Venho estudando o Soundpainting há cinco anos depois de ter criado (durante a universidade) um espetáculo multidisciplinar em que pretendia unir diferentes tipos de arte. Descobri essa linguagem na Internet através de amigos e então decidi fazer uma formação com o Walther Thompson (criador do método). Foi algo que me impulsionou a me descobrir pessoal e profissionalmente.
 

Quais são as competências desenvolvidas em oficinas como essas?
Desenvolvemos, sobretudo, o imaginário sobre o instantâneo, assim como a improvisação. De uma forma que possamos ficar menos aprisionados com a partitura, por assim dizer. Colocamos os alunos diante de nós sem partitura e pedimos que eles nos dêem as ideias deles. É uma possibilidade de se descobrir como músico ou como artista em geral, mas também como soundpainter, ou seja, de entender um pouco mais as diferentes facetas enquanto músicos, seja em performance ou na figura do maestro. O soundpainter tem o papel de escutar e organizar todos os sons.

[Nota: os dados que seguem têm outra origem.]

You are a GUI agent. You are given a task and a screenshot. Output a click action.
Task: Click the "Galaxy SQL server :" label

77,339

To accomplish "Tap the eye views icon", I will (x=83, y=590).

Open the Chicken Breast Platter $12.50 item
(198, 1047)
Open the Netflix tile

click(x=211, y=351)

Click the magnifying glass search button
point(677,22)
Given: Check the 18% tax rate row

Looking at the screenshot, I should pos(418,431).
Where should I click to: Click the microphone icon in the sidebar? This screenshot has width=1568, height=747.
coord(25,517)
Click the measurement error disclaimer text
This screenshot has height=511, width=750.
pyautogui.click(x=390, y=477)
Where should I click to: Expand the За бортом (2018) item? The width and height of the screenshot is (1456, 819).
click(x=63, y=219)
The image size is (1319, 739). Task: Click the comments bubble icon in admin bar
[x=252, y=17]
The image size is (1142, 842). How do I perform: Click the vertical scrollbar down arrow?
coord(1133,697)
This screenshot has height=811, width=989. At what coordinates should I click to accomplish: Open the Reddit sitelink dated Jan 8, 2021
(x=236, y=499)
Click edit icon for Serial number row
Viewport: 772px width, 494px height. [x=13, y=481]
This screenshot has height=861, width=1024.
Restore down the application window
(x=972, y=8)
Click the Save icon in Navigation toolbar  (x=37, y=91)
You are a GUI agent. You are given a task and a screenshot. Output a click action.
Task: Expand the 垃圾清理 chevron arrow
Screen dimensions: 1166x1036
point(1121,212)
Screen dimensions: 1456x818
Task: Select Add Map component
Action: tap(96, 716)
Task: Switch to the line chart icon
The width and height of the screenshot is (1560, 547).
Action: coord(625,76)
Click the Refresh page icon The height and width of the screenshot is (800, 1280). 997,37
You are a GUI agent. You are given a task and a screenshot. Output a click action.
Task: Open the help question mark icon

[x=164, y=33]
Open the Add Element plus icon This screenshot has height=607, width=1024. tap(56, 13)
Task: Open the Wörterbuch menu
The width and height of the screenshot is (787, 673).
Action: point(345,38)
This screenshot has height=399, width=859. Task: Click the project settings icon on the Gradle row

Que referências ou características o público deve possuir para extrair compreender a proposta? Como você imagina que esse público reagirá ao espetáculo?
Com relação à primeira questão, penso que o público que chega a uma sala sem conhecer o soundpainting vai achar um pouco estranho. Às vezes alguns maestros explicam o que está acontecendo. Mesmo pessoas que vão assistir a concertos de música clássica se perguntam: (aspas)o que faz esse maestro aí na frente´. Há espectadores que querem entender tudo, mas no soundpainting não é possível entender tudo. Por outro lado, o soundpainting é uma linguagem universal. E com o público brasileiro, senti uma forte energia de curiosidade. Isso é bom, porque quando vamos a um espetáculo de arte esperamos ser surpreendidos. O soundpainting não tem barreiras, tudo é permitido.

Alguma consideração final?
Estou com um pouco de medo do concerto de sábado porque haverá muita gente reunida em torno do soundpainting. Nos encontraremos numa noite em que poderemos acessar a mesma linguagem. Meu desejo é que esse projeto continue acontecendo.